A titre subsidiaire,

- prononcer la déchéance de la marque verbale « LA METHODE DES COULEURS » déposée par M. [U], enregistrée le 19 novembre 2004 sous le n° 3324750, pour désigner des « matériel d'instruction ou d'enseignement (à l'exception des appareils) » en classe 9, « logiciels (programmes enregistrés) » en classe 16, des services d'« éducation » et de « formation professionnelle » en classe 41 et des services de « conception et développement de logiciels ' programmation pour ordinateur pour mesurer les comportements, les motivations et les profils de poste » en classe 42, pour non usage et pour dégénérescence,

En tout état de cause,

- débouter la société Arc en ciel RH et M. [B] [U] de l'intégralité de leurs demandes, fins et conclusions,

- recevoir Mme [J] [L] et la société Advance Conseil en leur appel incident,

- réformer le jugement en ce qu'il a rejeté les demandes de dommages et intérêts de la société Advance Conseil et Mme [J] [L],

Et statuer à nouveau sur ce chef,

- condamner in solidum la société Arc en ciel RH et M. [B] [U] à verser respectivement à Mme [J] [L] et à la société Advance Conseil, la somme de 30 000 euros en raison du caractère abusif de la demande,

Y ajoutant,

- condamner in solidum la société Arc en ciel RH et M. [B] [U] à verser, respectivement, à Mme [J] [L] et à la société Advance Conseil, la somme de 30 000 euros au titre de l'article 700 du code procédure civile,

- mettre les entiers dépens, en compris la provision versée dans le cadre de la médiation, à la charge de la société Arc en ciel RH et M. [B] [U] en application des dispositions de l'article 699 du code de procédure civile.

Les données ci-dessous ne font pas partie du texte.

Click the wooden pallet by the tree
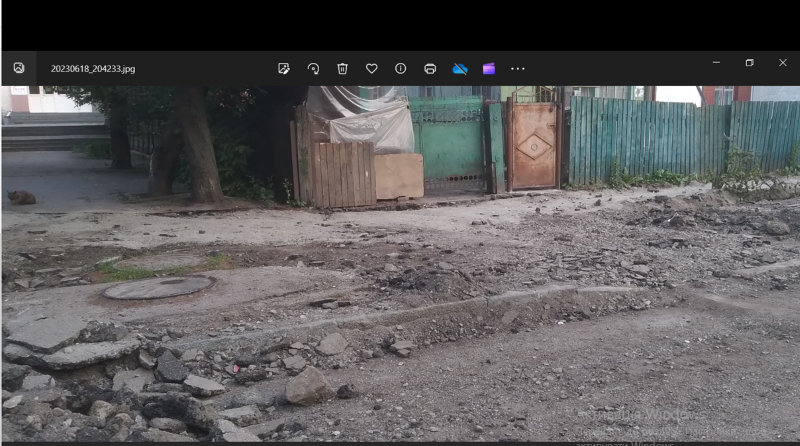Viewport: 800px width, 446px height. click(x=343, y=173)
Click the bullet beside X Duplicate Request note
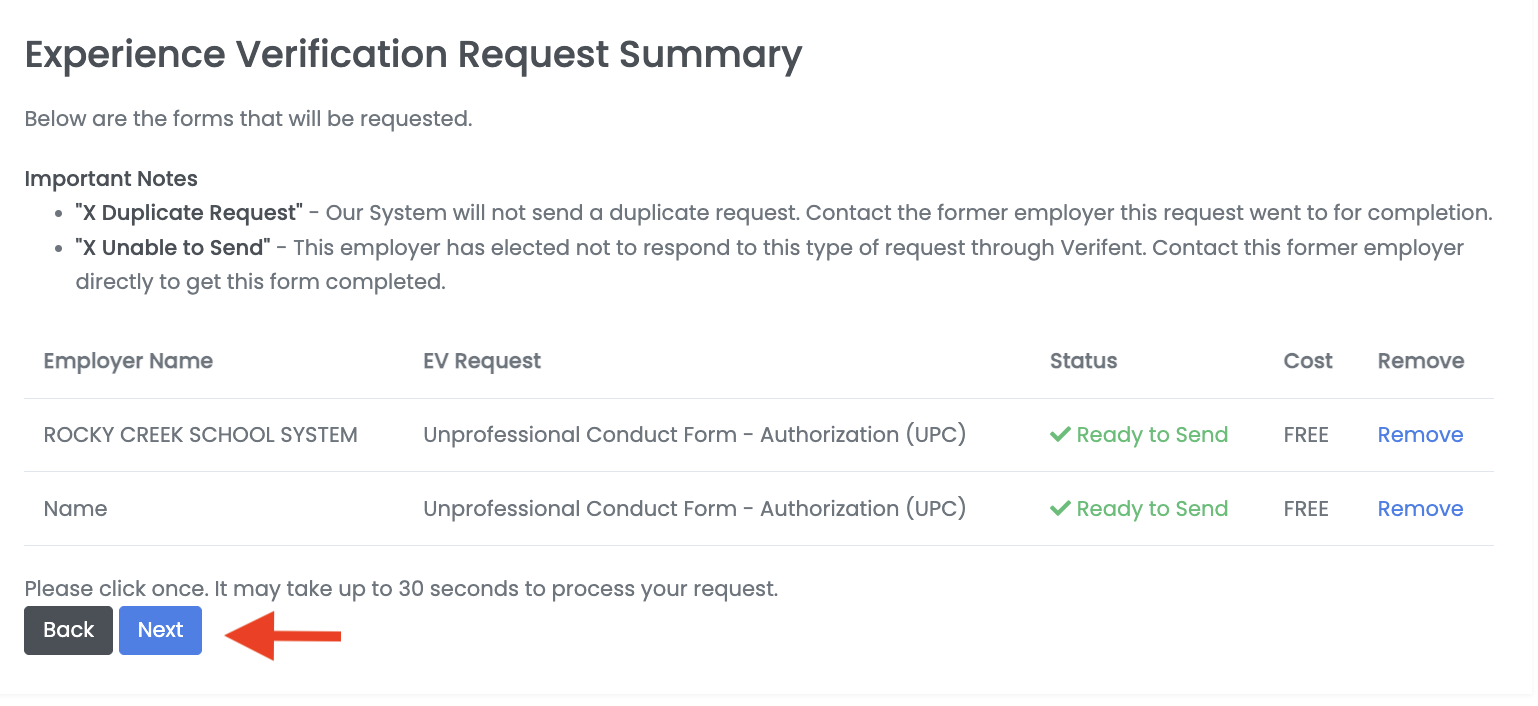The width and height of the screenshot is (1538, 706). pyautogui.click(x=58, y=212)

Sur la demande de nullité de la marque française « LA METHODE DES COULEURS » n°3324750

Mme [J] [L] et la société Advance Conseil font valoir que la marque « LA METHODE DES COULEURS » est nulle en raison de son caractère non distinctif, usuel, générique, descriptif et nécessaire. Elles soutiennent que lors du dépôt de la marque, le signe était déjà utilisé par des tiers et qu'il évoque les services visés en se référant aux couleurs de la méthode du DISC, qui l'inspire. Selon elles, le signe désigne pour le public de référence les services proposés par les acteurs sur le marché de l'analyse comportementale portant sur la détermination des profils, qui se fait à partir d'une méthode basée sur des couleurs, si bien qu'il ne permet pas d'identifier l'activité de la société Arc-en-Ciel RH, ni les services qu'elle propose.

Les appelants répondent qu'ils sont seuls à l'origine de l'usage du signe « LA METHODE DES COULEURS » qui ne présentait ni un caractère usuel, ni un caractère générique au jour de son dépôt et est intrinsèquement distinctif. Ils font valoir que l'usage antérieur de ce signe s'explique car M. [U], créateur de cette méthode, était associé et dirigeant de la société Management & Performance dont la société Insights Distribution, également dirigée par M. [U] qui était le distributeur en France de la méthode Insights, a acquis le fonds de commerce. Ils en déduisent que ces sociétés ne peuvent être considérées comme des tiers.

L'article L. 711-2 du code de la propriété intellectuelle, dans sa rédaction antérieure à celle issue de l'ordonnance n° 2019-1169 du 13 novembre 2019, dispose que : « Le caractère distinctif d'un signe de nature à constituer une marque s'apprécie à l'égard des produits ou services désignés.

Sont dépourvus de caractère distinctif :

a) Les signes ou dénominations qui, dans le langage courant ou professionnel, sont exclusivement la désignation nécessaire, générique ou usuelle du produit ou du service ;

b) Les signes ou dénominations pouvant servir à désigner une caractéristique du produit ou du service, et notamment l'espèce, la qualité, la quantité, la destination, la valeur, la provenance géographique, l'époque de la production du bien ou de la prestation de service ;

c) Les signes constitués exclusivement par la forme imposée par la nature ou la fonction du produit, ou conférant à ce dernier sa valeur substantielle. (...) ».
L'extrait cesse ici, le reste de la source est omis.